WAS ZU TUN IST -> Zeige jede Zeile aus dem Material vollständig an, die das Wort „settings“ enthält.

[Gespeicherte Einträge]
════
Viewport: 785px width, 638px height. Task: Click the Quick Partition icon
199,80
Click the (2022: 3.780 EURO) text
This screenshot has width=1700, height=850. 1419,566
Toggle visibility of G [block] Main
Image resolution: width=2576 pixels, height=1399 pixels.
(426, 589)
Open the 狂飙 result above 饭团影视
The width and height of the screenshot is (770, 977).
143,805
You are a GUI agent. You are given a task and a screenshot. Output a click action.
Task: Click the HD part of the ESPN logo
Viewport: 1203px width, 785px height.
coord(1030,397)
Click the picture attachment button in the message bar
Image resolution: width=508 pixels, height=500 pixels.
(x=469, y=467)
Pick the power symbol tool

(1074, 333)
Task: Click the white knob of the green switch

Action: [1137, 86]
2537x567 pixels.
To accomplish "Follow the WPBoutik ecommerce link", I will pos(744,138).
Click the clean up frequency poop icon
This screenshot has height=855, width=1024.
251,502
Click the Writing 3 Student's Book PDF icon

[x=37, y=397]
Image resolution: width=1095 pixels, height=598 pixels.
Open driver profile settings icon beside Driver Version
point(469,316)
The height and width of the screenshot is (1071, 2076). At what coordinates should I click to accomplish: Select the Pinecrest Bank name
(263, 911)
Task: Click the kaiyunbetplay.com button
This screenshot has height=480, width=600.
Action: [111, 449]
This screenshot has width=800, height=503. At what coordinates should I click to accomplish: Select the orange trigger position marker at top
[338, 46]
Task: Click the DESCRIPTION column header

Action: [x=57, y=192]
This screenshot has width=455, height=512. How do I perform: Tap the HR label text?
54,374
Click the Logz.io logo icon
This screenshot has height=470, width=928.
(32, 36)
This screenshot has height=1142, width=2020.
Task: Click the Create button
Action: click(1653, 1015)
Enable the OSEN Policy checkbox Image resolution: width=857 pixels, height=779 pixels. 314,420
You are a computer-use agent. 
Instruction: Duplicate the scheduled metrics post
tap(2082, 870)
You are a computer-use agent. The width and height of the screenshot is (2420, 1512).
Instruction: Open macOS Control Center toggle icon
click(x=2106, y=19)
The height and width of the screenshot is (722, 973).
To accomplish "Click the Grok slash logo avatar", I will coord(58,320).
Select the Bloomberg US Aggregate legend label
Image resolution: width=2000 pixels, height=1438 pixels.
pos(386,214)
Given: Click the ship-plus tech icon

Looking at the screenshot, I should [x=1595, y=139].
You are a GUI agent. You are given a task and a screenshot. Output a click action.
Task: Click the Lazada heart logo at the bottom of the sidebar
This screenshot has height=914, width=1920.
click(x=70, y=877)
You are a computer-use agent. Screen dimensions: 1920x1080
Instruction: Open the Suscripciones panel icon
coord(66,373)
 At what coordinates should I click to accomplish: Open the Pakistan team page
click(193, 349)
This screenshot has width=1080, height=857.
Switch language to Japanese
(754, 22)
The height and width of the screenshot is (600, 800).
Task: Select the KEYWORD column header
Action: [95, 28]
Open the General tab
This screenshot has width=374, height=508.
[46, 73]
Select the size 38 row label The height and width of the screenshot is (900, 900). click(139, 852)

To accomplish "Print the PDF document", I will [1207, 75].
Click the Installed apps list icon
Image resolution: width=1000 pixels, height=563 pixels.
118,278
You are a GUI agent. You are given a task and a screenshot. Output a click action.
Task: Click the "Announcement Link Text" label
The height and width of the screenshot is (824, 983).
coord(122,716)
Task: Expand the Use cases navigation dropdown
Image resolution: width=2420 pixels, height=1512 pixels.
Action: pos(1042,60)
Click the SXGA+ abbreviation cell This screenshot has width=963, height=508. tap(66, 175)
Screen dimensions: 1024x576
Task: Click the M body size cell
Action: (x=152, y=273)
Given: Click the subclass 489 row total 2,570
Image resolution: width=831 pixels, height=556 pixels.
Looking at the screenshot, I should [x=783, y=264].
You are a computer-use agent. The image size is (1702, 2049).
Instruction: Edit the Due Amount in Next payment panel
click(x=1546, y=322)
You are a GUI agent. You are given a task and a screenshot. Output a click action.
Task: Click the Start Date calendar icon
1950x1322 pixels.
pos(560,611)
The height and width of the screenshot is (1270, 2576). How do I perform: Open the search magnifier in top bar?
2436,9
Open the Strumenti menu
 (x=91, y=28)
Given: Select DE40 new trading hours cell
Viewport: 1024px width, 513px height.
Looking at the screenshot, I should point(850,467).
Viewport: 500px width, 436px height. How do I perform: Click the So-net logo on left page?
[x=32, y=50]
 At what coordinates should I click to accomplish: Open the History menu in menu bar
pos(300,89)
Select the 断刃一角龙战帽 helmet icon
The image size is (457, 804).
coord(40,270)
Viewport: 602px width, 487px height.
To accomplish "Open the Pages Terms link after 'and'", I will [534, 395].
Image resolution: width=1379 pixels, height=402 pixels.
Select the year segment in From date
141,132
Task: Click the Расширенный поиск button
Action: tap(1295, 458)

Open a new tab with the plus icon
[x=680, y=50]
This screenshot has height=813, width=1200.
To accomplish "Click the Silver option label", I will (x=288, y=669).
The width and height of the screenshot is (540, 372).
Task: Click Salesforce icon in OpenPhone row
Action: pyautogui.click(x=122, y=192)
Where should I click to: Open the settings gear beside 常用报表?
════
ANTWORT FOLGT ->
Open driver profile settings icon beside Driver Version
Where should I click to: Open the settings gear beside 常用报表?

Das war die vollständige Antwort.